Insights

EU’s highest court declares Safe Harbor invalid 

Consequences and what to do next

The Court of Justice of the European Union (CJEU) has ruled on October 6, 2015 that the EU-US Safe Harbor Framework for transferring personal data from the EU to the US is invalid.

Update 11 November 2015

On Friday 6 November 2015, the European Commission has released its guidance on transatlantic data transfers in response to the ruling of the Court of Justice of the European Union (CJEU) discussed below. This is the guidance that was referred to by the Commission’s First Vice-President Timmermans and Commissioner Jourová in their press conference of 6 October 2015. The Commission further released a press statement accompanying the guidance that contains interesting information on their next steps.

In the guidance the Commission reiterates what has been said by the Article 29 Working Party (WP29): Standard Contractual Clauses (SCCs) and Binding Corporate Rules (BCRs) can, for now, still be used as a basis for data transfers to the United States (US), as can all other derogations expressly listed in letters (a) to (f) of Article 26(1) of Directive 95/46/EC.

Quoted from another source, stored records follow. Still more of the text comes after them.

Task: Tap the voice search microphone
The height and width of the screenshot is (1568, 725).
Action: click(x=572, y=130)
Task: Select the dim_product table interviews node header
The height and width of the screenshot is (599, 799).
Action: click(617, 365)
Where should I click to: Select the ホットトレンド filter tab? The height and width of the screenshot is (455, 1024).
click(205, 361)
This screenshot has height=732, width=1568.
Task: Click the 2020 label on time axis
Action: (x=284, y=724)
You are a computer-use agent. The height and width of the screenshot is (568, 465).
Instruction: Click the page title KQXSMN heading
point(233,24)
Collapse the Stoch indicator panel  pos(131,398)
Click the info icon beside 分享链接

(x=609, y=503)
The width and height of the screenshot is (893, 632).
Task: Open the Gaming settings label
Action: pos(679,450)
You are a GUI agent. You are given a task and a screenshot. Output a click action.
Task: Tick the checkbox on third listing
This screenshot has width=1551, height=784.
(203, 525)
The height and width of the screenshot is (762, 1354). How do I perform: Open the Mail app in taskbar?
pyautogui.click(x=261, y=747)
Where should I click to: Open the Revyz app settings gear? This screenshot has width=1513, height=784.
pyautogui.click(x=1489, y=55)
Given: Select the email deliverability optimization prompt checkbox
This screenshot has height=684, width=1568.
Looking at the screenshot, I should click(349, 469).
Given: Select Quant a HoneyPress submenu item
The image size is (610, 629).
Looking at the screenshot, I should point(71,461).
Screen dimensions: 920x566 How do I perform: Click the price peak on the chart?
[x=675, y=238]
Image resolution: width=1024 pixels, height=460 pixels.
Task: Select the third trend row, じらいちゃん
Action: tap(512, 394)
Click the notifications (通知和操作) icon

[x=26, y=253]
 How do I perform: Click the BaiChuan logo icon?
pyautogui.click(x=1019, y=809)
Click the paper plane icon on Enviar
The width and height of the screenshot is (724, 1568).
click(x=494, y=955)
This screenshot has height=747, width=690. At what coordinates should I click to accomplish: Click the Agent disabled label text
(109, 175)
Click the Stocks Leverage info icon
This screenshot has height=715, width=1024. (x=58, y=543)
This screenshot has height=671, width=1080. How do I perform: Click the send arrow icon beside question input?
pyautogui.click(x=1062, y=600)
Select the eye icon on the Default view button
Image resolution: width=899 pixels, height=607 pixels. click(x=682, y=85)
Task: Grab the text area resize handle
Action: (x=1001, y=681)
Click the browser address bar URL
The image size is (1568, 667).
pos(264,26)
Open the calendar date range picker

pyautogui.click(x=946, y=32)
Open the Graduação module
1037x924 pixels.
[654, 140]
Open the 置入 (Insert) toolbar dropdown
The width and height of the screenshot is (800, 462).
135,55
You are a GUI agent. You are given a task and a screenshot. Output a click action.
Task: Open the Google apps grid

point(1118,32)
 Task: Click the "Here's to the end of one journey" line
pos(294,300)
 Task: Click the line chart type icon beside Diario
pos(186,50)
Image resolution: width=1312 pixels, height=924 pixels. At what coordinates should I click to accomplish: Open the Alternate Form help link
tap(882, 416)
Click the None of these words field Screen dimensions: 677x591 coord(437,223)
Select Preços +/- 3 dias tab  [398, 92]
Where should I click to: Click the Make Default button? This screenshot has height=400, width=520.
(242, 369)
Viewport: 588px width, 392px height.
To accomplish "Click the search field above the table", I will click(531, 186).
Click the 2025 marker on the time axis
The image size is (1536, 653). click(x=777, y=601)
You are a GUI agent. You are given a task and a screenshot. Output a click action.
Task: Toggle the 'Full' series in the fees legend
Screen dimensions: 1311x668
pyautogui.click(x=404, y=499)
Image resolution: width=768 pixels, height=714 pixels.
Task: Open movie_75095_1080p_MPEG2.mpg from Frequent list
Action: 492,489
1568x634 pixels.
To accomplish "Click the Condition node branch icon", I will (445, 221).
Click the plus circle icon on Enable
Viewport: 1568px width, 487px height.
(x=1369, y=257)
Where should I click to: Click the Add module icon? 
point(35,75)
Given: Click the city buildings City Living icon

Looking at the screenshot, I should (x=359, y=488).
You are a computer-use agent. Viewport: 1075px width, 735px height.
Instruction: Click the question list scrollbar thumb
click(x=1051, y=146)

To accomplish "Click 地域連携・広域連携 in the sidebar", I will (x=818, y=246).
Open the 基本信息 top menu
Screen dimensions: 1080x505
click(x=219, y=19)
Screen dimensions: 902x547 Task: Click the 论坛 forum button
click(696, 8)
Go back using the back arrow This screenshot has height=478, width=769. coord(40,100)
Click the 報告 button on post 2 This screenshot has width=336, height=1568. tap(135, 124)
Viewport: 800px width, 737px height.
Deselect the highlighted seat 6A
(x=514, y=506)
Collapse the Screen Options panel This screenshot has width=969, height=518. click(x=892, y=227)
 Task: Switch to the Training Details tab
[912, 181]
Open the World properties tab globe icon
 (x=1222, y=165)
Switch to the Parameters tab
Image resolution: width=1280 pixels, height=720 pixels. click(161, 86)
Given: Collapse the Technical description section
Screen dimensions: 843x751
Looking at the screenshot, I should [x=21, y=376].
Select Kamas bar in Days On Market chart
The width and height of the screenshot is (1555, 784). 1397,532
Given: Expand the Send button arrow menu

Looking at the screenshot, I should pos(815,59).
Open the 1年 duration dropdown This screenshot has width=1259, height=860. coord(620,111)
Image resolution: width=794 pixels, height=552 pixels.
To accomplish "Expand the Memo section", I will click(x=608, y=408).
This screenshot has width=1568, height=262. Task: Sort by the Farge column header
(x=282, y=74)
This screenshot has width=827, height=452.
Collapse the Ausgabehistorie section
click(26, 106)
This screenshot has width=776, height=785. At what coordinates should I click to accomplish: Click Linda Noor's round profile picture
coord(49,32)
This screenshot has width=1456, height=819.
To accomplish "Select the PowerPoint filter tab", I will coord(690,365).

The Commission however admits that individual Data Protection Authorities (DPAs) have the right to examine SSCs (and BCRs, one would assume, although that it not stated) to verify whether these provide enough protection. Furthermore, the Commission announced it will revisit all adequacy decisions made in the past, to make sure that no language in there will bar local DPAs from assessing true adequacy of a country’s data protection rules if they wish to do so in individual cases. Both these statements address the second point on the basis of which the CJEU declared the EU - US Safe Harbor Decision invalid: the fact that the Decision restricts local DPAs to examine individual cases in complete independence – a restriction conflicting with Directive 95/46/EC and therefore not allowed.

The CJEU’s first point (that US laws on the power and reach of intelligence agencies in collecting personal data, overrides EU data protection in a manner that infringes on EU citizens’ fundamental rights) has not been addressed by the Commission in its guidance.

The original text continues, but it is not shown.